Os cristãos têm muitas vezes medo da política. Não apenas do envolvimento político, mas desde logo, do raciocínio político. A política implica sempre antagonismos, conflitos de interesse, visões do mundo inconciliáveis. Muitos cristãos interpretam mal a injunção de amar os nossos inimigos como a nós mesmos, se ela significar a recusa de termos inimigos. Ora, em boa lógica, é preciso ter inimigos para os poder amar. Não é fazer inimigos, como se precisássemos disso, já há que cheguem assim mesmo! Mas reconhecer que nem toda a gente gosta de nós e, mais difícil ainda, que isso pode ser por boas razões.
É verdade que a política mancha muitas vezes aqueles que se envolvem nela. A corrupção é às vezes desejada enquanto tal. Assim, explicaram-me, acontece que os mais velhos no métier tentam fazer maldades aos novos, mesmo quando partem de intenções generosas. Comprometê-los é uma forma de ter mão neles, de os prender.
A experiência demonstra, no entanto, que é possível ser-se político e um santo homem ao mesmo tempo. Existem mesmo homens políticos cujo processo de beatificação está em curso, e pode bem ter um desfecho feliz. Em França, temos Robert Schuman e Edmond Michelet.

4) A Europa é vista como uma espécie de “mecanismo tecnocrático”, uma “máquina” que “promete um mundo melhor”. Como é que esta reconquista poderá mudar as decisões políticas?

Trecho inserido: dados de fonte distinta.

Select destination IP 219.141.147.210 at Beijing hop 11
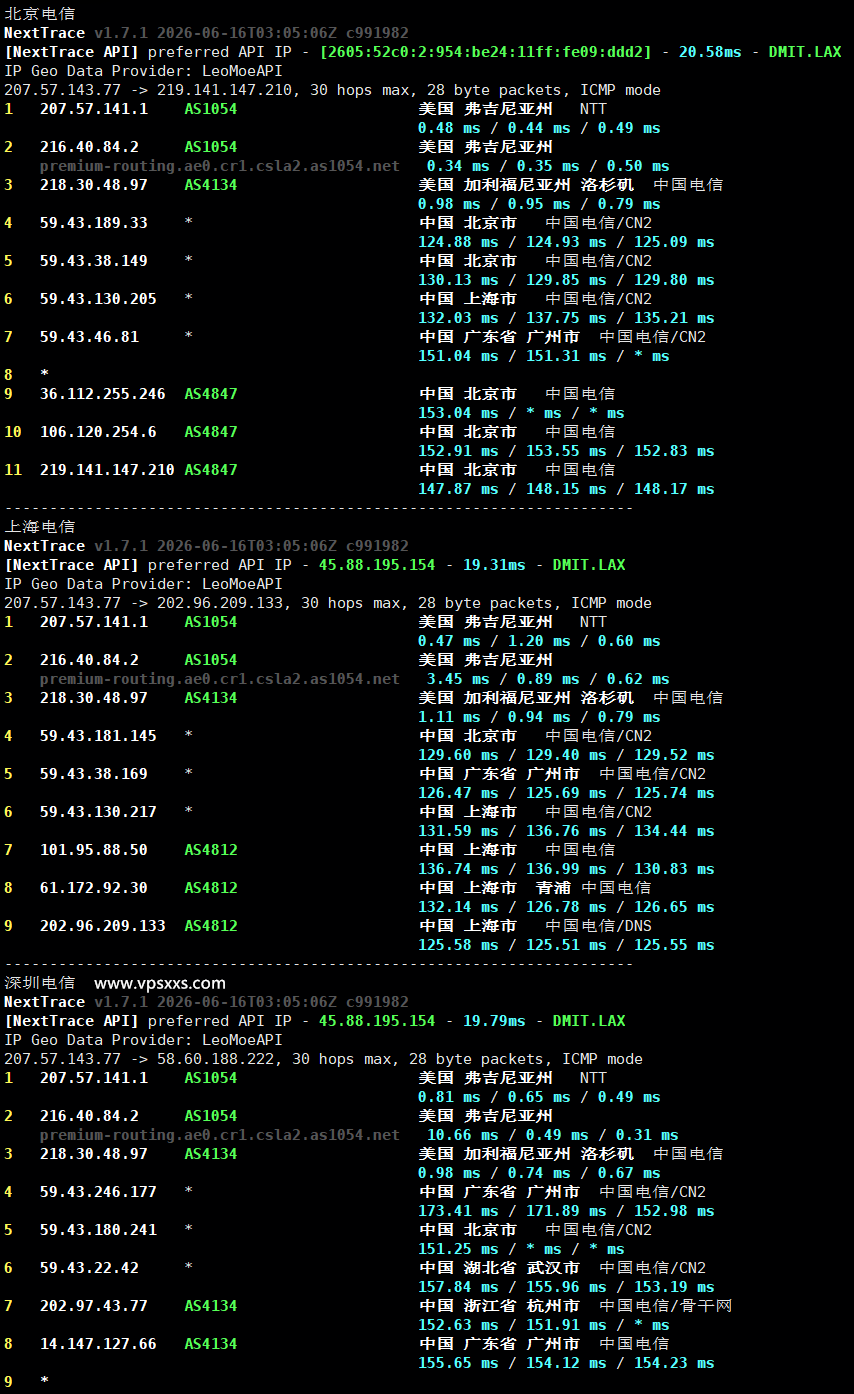854x1394 pixels. (x=107, y=470)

Eu também estou chocado com a proliferação de direitos pretendidos, que se apresentam a maior parte das vezes como «direitos a…» alguma coisa. Isto começou talvez a partir de 1848 com o «direito ao trabalho», mas a vaga engrossou em seguida para derrubar todas as barreiras. Um direito corresponde sempre a um dever. Se eu tenho direito a alguma coisa, isso quer dizer que alguém tem o dever de ma dar. Mas quem, concretamente? O direito ao trabalho já é bastante problemático: um empregador tem o dever de me contratar se o seu livro de encomendas estiver vazio? Noutros casos, a instância que me deve satisfazer é nebulosa, como em relação ao «direito à felicidade». Sem falar dos conflitos: se uma mulher tem «direito» ao aborto, o médico perde o seu direito à objecção de consciência? Aquilo que eu receio, é que a reivindicação de todos estes direitos fabrique um monstro impessoal e todo-poderoso encarregado de os satisfazer, um Estado totalitário (ainda que em versão soft) guardião dum Mercado também ele todo-poderoso. O desejo de liberdade conduziria assim à servidão.